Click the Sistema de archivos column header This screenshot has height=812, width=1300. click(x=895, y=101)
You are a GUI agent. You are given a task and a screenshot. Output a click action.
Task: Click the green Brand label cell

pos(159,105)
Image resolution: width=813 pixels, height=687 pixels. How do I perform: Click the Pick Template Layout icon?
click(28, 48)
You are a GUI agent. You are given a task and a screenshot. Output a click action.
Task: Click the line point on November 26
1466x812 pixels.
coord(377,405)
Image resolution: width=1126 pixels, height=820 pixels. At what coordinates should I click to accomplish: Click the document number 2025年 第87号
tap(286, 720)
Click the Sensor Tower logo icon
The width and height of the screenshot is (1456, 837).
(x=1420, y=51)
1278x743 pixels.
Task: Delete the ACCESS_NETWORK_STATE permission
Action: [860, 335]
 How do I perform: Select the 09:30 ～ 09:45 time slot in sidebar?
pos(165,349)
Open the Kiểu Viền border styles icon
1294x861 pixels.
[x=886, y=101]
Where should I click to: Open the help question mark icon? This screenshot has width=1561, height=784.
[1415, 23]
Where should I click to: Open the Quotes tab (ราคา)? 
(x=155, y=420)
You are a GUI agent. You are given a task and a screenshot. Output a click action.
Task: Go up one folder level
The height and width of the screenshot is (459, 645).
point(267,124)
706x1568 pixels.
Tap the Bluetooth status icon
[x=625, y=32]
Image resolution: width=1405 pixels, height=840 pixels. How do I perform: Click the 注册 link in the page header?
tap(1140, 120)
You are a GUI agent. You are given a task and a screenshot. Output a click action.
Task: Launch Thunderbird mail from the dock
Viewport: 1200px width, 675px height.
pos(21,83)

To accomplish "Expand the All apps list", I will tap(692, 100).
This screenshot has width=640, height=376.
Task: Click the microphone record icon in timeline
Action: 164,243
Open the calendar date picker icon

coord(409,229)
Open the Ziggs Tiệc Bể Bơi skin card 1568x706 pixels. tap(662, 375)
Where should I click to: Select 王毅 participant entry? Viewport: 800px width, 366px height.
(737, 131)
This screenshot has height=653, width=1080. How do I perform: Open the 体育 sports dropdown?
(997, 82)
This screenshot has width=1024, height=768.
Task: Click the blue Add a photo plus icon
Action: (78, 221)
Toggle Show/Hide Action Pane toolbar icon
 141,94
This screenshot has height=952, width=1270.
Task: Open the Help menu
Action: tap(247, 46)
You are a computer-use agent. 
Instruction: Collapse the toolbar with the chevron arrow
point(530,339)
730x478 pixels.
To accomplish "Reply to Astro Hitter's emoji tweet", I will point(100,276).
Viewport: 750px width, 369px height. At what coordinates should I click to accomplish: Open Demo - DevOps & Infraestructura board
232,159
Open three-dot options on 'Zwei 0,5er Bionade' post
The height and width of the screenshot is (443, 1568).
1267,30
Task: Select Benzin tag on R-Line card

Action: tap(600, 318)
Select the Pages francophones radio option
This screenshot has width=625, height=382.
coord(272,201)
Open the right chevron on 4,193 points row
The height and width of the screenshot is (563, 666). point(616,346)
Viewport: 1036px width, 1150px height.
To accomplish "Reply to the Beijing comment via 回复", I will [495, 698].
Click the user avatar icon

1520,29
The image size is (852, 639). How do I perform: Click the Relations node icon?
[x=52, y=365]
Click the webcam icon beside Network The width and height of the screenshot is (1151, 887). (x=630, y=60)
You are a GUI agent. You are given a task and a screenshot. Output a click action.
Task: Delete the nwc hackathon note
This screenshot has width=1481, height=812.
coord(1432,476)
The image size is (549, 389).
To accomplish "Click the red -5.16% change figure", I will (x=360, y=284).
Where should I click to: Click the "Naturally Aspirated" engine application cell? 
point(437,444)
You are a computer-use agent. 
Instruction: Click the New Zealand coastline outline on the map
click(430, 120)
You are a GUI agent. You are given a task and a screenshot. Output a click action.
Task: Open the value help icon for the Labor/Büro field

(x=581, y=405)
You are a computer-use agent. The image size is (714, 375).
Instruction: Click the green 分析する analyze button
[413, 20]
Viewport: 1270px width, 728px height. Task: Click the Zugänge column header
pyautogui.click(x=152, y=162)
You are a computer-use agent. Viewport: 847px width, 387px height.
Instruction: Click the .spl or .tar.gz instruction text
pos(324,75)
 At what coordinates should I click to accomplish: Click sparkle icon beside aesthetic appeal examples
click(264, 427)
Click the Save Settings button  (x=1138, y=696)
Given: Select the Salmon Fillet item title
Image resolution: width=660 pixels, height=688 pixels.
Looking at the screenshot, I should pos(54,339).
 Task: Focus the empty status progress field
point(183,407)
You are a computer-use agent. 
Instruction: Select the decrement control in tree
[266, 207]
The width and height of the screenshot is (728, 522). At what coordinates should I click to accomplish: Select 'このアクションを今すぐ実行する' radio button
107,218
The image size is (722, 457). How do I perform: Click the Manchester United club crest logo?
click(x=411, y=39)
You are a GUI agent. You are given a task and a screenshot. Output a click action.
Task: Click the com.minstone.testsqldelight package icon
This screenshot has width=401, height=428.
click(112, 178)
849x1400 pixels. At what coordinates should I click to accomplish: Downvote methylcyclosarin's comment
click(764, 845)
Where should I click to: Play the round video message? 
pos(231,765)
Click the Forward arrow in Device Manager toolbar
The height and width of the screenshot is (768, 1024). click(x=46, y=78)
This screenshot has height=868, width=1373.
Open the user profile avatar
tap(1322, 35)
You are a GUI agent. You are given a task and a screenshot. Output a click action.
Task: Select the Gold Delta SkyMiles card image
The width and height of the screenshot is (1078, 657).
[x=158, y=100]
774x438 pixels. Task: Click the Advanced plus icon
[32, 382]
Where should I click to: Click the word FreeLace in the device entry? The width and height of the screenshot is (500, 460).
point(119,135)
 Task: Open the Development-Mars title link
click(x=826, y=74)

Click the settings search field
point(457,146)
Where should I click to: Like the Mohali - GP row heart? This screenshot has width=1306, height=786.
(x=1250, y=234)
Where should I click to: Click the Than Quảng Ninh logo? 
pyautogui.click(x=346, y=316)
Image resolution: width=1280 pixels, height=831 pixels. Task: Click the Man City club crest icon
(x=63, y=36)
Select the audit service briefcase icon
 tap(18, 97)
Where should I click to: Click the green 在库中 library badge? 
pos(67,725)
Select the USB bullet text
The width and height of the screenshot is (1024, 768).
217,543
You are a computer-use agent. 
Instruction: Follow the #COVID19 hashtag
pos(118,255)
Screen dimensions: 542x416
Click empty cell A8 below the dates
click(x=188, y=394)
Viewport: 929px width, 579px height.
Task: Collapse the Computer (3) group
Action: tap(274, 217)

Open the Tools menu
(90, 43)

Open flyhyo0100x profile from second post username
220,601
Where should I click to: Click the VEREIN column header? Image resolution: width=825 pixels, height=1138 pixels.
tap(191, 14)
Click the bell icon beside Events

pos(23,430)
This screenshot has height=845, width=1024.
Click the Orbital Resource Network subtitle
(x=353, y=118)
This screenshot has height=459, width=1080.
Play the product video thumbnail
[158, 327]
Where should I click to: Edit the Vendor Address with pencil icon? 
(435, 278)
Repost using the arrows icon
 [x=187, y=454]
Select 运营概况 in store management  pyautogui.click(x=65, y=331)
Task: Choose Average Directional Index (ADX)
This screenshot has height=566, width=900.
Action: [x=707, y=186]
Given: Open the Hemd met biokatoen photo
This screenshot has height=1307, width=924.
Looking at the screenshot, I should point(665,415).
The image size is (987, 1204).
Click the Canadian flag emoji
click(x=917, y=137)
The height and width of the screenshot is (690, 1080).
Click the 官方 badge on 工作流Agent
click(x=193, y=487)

Exercise goal:
Write out every line of the entries that holds the word "Reply".

Expected answer:
To accomplish "Reply to Astro Hitter's emoji tweet", I will point(100,276).
To accomplish "Reply to the Beijing comment via 回复", I will [495, 698].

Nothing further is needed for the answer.